Many years ago I had a black mini. He adored playing fetch. He would run and run until his tongue was hanging out. However when he had had enough, he would get the ball and head for the door instead of returning it to me. I always respected his signals. He was a very intelligent poodle and a heart dog.


----------



## vicky2200 (Feb 14, 2012)

Most dogs (any breed) wont stop until they literally cant go anymore. We have an Alaskan Husky (sled dog) and she could go forever. However when she was a puppy she would pull too hard and when she was too tired she would collapse and refuse to go more. I had to carry her home. We got a harness after that and she never tires out now.


----------



## 2719 (Feb 8, 2011)

I think it all depends on the poodle. I have owned and loved many poodles over the years and they are all different.

Currently, my Marlisse will never ever ever ever stop. She will chase a ball or bird shadow all day. (that is why she is so slim).
But years ago, when I was younger I would go on very long hikes or walks. I would sometimes pull my son in a wagon with us. When Suzette was tired she would just plunk her bottom on the ground and refuse to go further. At this point. She went in the wagon and my son walked.


----------



## dazydaizee (Nov 24, 2009)

My Standard REALLY tries not to stop.
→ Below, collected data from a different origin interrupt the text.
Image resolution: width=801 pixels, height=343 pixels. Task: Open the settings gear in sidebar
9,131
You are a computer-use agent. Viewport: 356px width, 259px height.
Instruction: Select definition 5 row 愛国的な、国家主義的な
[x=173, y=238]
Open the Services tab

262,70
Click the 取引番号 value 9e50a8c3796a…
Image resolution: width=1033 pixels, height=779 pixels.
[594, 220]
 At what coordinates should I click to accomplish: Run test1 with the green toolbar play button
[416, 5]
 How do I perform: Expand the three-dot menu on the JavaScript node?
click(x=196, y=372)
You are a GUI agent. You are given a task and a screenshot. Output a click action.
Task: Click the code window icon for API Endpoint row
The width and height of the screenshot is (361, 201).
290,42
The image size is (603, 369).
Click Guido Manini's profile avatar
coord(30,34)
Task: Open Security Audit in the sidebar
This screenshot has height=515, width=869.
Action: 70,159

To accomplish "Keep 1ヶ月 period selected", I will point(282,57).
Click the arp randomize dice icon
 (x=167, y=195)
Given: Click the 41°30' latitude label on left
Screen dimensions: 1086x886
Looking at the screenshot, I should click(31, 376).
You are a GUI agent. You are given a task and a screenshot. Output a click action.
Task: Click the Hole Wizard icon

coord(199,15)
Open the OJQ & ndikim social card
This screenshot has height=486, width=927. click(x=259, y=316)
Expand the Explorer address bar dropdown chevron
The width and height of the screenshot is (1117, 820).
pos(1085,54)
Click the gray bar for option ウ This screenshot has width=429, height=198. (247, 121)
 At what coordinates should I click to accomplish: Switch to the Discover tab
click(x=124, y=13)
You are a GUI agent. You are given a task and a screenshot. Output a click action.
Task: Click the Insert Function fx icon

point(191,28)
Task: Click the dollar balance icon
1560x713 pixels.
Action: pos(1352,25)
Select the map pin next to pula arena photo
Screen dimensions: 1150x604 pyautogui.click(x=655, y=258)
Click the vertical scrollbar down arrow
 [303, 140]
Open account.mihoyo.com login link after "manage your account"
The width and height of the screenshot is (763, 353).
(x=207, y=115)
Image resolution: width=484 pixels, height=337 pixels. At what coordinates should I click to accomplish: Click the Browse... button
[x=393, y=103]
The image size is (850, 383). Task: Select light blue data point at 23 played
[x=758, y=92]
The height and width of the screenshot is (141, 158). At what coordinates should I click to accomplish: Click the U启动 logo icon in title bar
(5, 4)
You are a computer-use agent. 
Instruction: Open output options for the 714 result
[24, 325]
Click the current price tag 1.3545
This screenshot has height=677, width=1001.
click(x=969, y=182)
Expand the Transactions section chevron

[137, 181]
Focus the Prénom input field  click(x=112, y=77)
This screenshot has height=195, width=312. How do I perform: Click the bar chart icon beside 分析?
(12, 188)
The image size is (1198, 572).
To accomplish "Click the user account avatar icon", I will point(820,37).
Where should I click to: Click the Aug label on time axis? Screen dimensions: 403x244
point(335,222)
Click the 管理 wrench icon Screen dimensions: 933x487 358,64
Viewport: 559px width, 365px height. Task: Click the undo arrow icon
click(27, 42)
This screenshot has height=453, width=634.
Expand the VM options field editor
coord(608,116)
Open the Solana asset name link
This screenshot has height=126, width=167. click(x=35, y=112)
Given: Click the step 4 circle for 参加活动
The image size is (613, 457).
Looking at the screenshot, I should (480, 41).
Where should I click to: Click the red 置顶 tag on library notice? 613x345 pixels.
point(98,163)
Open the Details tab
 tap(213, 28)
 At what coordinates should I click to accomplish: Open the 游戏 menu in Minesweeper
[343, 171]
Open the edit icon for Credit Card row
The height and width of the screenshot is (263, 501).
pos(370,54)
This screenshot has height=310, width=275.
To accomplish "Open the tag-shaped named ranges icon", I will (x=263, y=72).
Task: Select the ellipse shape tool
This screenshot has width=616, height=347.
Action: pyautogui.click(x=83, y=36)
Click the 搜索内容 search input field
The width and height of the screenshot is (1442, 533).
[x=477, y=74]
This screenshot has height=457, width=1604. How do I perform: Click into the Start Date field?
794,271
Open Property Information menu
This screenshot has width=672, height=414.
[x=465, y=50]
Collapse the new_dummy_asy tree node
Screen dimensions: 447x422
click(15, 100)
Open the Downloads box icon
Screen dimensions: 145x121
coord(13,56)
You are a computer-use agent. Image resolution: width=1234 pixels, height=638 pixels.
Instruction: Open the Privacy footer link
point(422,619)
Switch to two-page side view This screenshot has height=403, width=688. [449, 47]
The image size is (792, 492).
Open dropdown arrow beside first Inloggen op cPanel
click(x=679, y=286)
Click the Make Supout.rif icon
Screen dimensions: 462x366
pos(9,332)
I never worried too much, assuming that he would just overdo it a bit and be tired for it... but last summer it did get a little scary. I noticed that even just a quick 15 minutes or so of kicking a soccer ball around with him outside would lead to an excessive cooling off time- lots of panting, water consumption, and laying down on cool floors. This would happen after short periods playing indoors in air conditioning with other dogs as well. 
It was scariest when we'd gone out for longer off-leash walks and he actually stopped and laid down, panting like crazy. He'd get up and walk a little but kept laying down (completely out of character for him). I started taking his temperature when this would happen and recorded some scary numbers: 105.3 being one of the highest (after a 10 minute drive in air conditioning before taking the temp). So yeah, I'm worried about this year- especially living on the second floor with a barely functional A/C... and this is a dog who needs his exercise. He has a cooling vest and we just got a cooling bed. We also have a kiddie pool outside that we'll fill up on hot days which is a game all on its own (he loves the hose). I wouldn't be as concerned about a rise in temperature during activity except that he clearly shows symptoms that he's not feeling right and it can take a long time for him to 'recover'. 
In my opinion, a dog can easily overdo it, but most dogs are probably not going to suffer severe consequences during regular exercise with even casual observation unless there's something more serious going on with their health (like a heart condition, or breeds with shortened muzzles, or whatever might cause my dog to overheat, etc).


----------



## Fluffyspoos (Aug 11, 2009)

Vegas will stop.. when your arm falls off.


----------